**Task requirements**
In the data below, which lines contain "will"? List them by copying each one.
== == ==
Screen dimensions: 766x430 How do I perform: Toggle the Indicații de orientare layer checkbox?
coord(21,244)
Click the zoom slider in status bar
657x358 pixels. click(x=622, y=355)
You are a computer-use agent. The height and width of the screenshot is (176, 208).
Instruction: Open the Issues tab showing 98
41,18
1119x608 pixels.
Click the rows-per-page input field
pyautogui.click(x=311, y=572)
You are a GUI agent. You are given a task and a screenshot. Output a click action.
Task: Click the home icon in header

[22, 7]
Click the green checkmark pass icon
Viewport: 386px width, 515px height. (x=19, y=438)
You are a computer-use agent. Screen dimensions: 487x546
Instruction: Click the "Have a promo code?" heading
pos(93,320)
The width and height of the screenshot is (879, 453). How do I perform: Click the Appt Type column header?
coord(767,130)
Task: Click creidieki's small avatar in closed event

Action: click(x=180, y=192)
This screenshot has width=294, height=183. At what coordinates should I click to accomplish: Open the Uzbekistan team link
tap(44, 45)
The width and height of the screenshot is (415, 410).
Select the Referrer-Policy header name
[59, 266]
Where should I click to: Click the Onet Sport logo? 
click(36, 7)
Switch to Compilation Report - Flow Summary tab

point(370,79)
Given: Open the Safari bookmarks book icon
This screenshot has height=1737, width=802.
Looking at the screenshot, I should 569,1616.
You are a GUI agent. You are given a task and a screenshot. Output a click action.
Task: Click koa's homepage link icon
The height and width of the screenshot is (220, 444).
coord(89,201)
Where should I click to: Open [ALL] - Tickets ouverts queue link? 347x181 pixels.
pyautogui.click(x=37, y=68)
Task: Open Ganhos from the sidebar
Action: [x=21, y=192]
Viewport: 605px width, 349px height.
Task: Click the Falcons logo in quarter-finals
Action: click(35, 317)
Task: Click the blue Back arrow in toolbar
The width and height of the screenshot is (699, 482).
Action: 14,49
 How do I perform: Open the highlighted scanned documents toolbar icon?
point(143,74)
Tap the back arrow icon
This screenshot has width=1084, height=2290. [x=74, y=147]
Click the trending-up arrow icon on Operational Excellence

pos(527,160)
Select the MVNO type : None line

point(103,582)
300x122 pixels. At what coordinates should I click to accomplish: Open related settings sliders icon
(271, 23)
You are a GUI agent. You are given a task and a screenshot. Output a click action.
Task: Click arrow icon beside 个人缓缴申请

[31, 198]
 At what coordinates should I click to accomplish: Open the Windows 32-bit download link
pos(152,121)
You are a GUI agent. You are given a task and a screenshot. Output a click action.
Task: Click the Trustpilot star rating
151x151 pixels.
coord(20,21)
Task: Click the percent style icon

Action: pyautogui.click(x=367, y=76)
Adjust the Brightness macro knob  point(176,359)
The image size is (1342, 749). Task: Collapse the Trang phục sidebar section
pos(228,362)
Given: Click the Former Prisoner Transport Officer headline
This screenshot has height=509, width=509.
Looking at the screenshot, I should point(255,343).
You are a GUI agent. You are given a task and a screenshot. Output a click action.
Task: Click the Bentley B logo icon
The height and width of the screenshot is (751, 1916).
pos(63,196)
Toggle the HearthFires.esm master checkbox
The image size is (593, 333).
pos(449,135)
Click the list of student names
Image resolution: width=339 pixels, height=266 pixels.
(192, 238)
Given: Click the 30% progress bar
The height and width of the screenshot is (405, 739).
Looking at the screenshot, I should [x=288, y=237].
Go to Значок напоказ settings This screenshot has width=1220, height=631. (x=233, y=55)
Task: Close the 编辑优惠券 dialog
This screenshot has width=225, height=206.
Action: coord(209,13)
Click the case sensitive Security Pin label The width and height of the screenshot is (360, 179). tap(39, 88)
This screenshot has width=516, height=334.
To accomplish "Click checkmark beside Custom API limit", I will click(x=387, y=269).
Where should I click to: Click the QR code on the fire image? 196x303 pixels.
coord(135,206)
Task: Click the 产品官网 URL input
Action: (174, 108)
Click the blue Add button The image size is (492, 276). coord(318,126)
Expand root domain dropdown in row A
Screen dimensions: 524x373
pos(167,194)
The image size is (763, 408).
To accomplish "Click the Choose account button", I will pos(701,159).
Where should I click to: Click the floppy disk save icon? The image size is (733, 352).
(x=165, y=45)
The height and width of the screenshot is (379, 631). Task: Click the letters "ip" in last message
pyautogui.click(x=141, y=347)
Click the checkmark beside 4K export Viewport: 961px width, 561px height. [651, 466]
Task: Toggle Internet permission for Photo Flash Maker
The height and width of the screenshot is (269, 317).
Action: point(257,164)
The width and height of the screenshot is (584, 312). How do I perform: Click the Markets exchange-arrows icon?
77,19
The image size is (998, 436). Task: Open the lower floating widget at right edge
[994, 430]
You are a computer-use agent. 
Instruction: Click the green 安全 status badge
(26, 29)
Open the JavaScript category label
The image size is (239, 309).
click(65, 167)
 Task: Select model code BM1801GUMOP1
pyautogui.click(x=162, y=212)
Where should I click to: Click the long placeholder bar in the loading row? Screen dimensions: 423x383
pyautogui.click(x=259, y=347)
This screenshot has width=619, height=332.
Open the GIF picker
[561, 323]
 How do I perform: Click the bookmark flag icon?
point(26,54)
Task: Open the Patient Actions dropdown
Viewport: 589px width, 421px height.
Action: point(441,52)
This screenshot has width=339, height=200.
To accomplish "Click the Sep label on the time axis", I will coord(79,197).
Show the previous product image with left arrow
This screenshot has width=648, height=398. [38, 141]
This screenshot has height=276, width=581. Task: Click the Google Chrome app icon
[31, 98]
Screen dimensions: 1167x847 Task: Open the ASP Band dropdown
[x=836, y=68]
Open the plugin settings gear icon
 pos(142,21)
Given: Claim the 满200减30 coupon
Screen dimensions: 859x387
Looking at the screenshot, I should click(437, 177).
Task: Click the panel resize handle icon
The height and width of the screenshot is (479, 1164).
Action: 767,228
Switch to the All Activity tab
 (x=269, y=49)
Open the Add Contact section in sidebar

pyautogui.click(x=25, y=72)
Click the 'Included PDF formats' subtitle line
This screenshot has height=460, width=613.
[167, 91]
== == ==
**Task solution**
To accomplish "Click checkmark beside Custom API limit", I will click(x=387, y=269).
To accomplish "Click the Choose account button", I will pos(701,159).
To accomplish "Click the Sep label on the time axis", I will coord(79,197).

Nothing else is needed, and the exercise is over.